Are All Word Embeddings the Same?

No, they are not. But they have a number of similarities that might be unexpected when you first learn a certain algorithm, such as Word2Vec or GloVe. This post is a summary of a series of papers that I found in the latest years, which show aspects common to word embedding methods that have been developed independently.

Before Word2vec: count-based models

We can create compact representations of words from corpora without developing complex algorithms for that task. Many existing ideas have been used, mostly based on counting word frequencies. The easiest would be matrix factorization: given the matrix of words-documents, perform Singular Value Decomposition (SVD) and keep only the K largest singular values (for any K smaller than the number of documents), then you get a dense, compact representation of K dimensions for every word.

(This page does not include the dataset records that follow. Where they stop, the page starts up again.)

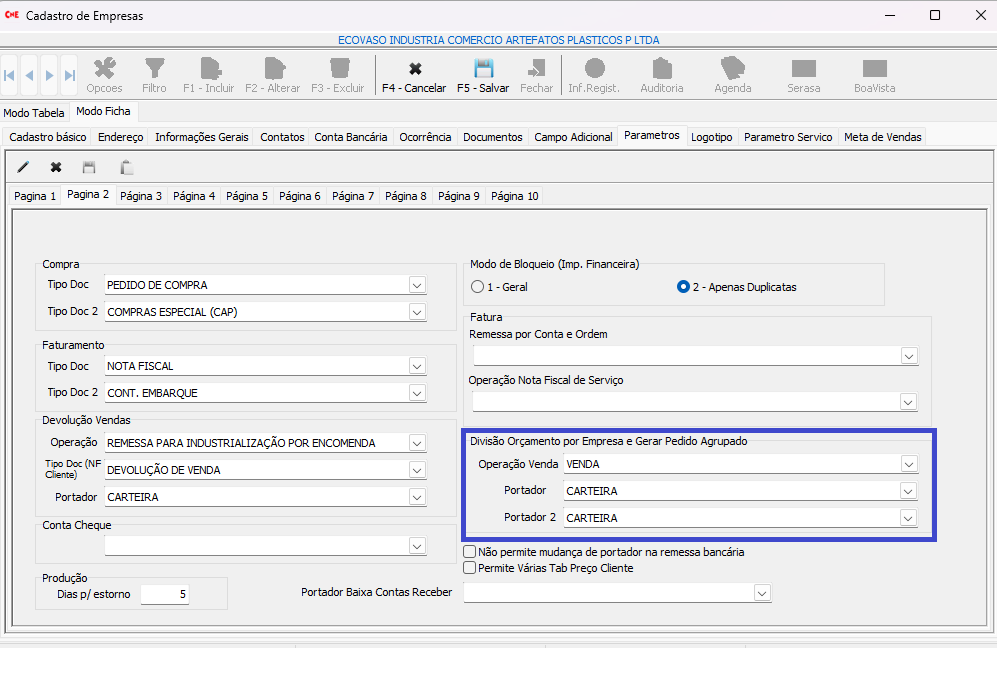This screenshot has width=997, height=681.
Task: Open the Agenda toolbar icon
Action: click(x=733, y=70)
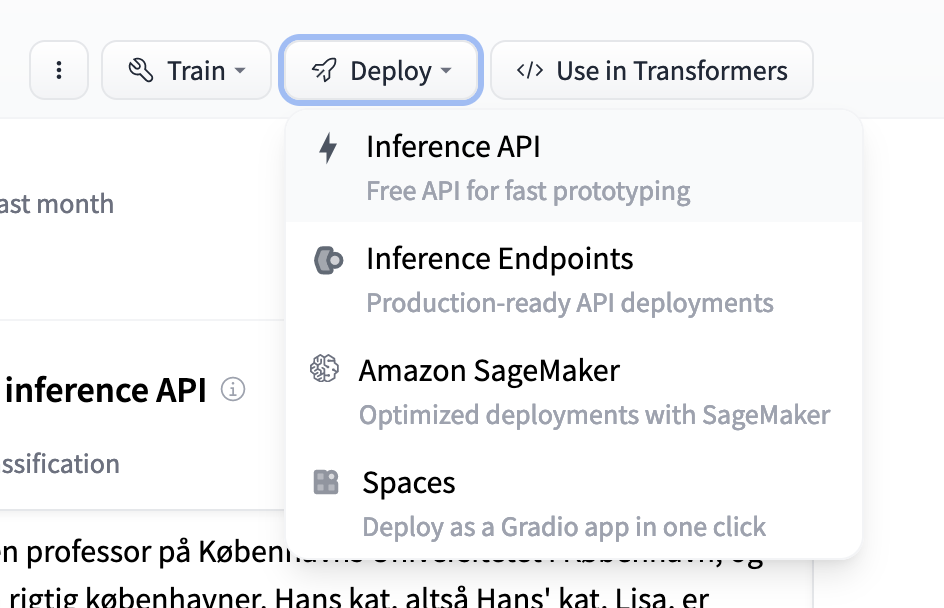Click the lightning bolt Inference API icon
This screenshot has width=944, height=608.
coord(327,148)
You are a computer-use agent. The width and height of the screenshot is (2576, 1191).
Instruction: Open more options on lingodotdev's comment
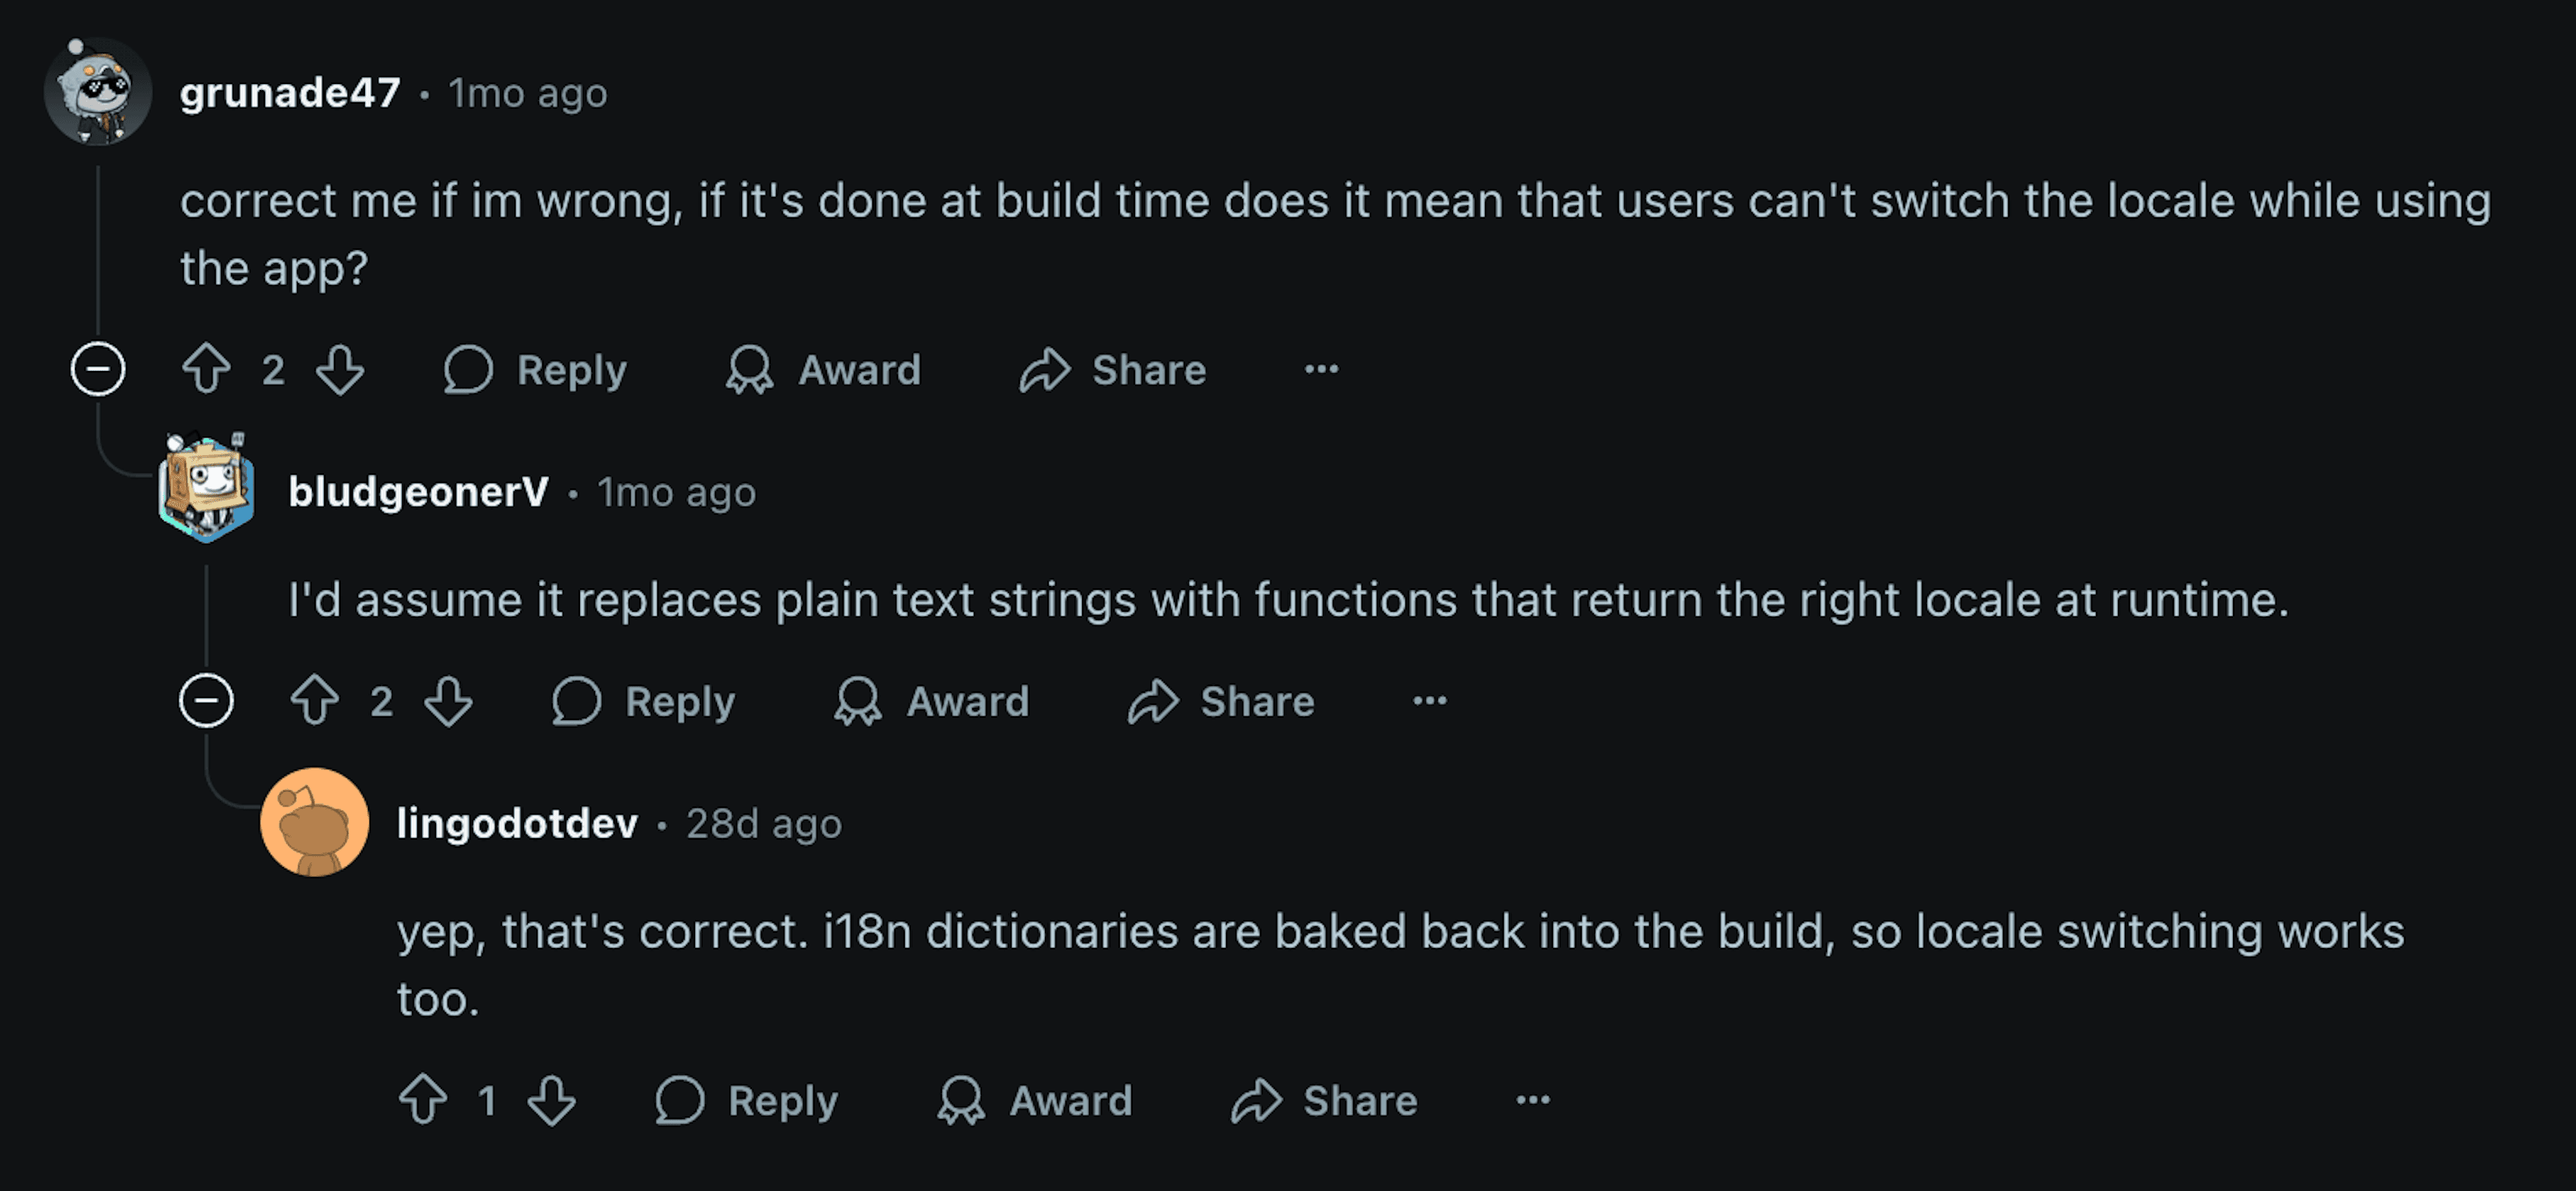click(1532, 1100)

A word-document matrix of frequencies.

In the previous technique, we can replace the word frequencies by other association measures such as the tf-idf or the Pointwise Mutual Information (PMI), which is an Information Theory measure that says how likely it is to find an association between a word and a document, compared to random association. It has been used a lot by the NLP community.

Word2vec and GloVe

In 2013, a group of algorithms called Word2vec were developed at Google and changed the pace of word embeddings. Word2vec trains a neural network to predict the context of words, i.e. words that appear in the vicinity of words. It has two flavours depending on design decisions: Skip-Gram and Continuous Bag-of-words. The state-of-the-art Word2vec is usually considered Skip-Gram with Negative Sampling (SGNS), a specific implementation with some details that make it feasible to train accurately.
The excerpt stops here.